In terms of challenges, Girardi says contractors are looking at greater use of modular construction, but thus far the prefabrication industry has yet to demonstrate an ability to deliver as good or better outcome on a consistent basis.
Bradley, meanwhile, believes there is a strong role for standardised elements within excellent design. Ideally, he would like to see the industry adopt a national agreement upon a common suite of standard rooms, with a simple range of options for each room type which could all be available from a standard suite of parts.
Take for example, single-bed wards with ensuites. Four different standard solutions could be developed for these, Bradley says, which the design team could talk through with clients whilst explaining the advantages, disadvantages and cost estimates of each option. Under this type of approach, he says, clients would more easily be able to make informed decisions, whilst each of the options could be refined and enhanced over time.

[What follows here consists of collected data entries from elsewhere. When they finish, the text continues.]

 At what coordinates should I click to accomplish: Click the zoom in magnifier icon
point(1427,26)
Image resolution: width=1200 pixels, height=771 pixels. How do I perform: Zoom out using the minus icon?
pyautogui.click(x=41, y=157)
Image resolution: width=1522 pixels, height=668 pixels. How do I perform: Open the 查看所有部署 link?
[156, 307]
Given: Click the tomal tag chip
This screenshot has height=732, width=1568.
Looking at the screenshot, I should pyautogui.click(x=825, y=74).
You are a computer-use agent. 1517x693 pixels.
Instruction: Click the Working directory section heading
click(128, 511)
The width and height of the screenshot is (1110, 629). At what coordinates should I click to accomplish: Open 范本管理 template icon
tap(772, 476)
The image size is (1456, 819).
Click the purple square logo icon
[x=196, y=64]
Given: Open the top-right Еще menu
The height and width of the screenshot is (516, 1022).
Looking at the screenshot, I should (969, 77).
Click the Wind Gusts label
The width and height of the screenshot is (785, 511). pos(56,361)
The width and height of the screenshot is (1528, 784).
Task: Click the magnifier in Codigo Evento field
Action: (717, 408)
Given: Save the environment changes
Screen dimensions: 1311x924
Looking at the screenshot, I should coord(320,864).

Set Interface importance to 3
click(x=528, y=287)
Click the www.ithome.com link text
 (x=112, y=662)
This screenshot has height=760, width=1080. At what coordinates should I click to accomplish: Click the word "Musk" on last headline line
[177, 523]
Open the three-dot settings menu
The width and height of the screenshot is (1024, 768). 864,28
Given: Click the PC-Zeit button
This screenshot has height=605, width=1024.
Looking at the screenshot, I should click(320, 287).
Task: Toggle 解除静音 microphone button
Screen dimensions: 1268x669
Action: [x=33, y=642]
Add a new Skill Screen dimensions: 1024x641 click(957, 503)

Bradley says builders and designers overseas are increasingly adopting innovative construction methods on major healthcare projects. These include volumetric modular construction for rooms, bathroom pods and operating theatres; prefabrication for riser, plantrooms and corridor service modules; modular wiring; flat packed systems (for operating theatres, for example) and pre-wired and pre-plumbed wall systems. He says all of the above were used on the Queen Elizabeth II project in the UK, for example, with the result being that the project was delivered six months ahead of schedule with virtually zero defects.
Bradley says Australia's design culture is excellent and that we have a unique climate which can require bespoke solutions. Nevertheless, he feels greater standardisation in Australia is being unduly held back by a culture of wanting to do things our way and concerns on the part of building unions with regard to standardisation leading to a de-skilling of the industry and lower wages on site.
“I have tried with several major contractors to implement this approach in Australia,” he said, referring to some of aforementioned construction methods. “Generally, they are very keen to adopt this approach and gain the clear benefits, however they are concerned that the unions will perceive the new approach as a means of de-skilling the workforce and limiting the pay awards for operatives on site.
“In reality, this couldn’t be further from the truth. The experience from overseas is that the operatives would still be paid the same rate as if they were on site, however the contractor would make an overall saving as the productivity of his team would be dramatically increased.”
For now, Australia appears to not have embraced standardisation or modular construction in hospitals and major healthcare facilities to the extent that we could.
Were we to do so, it appears, significant benefits could result.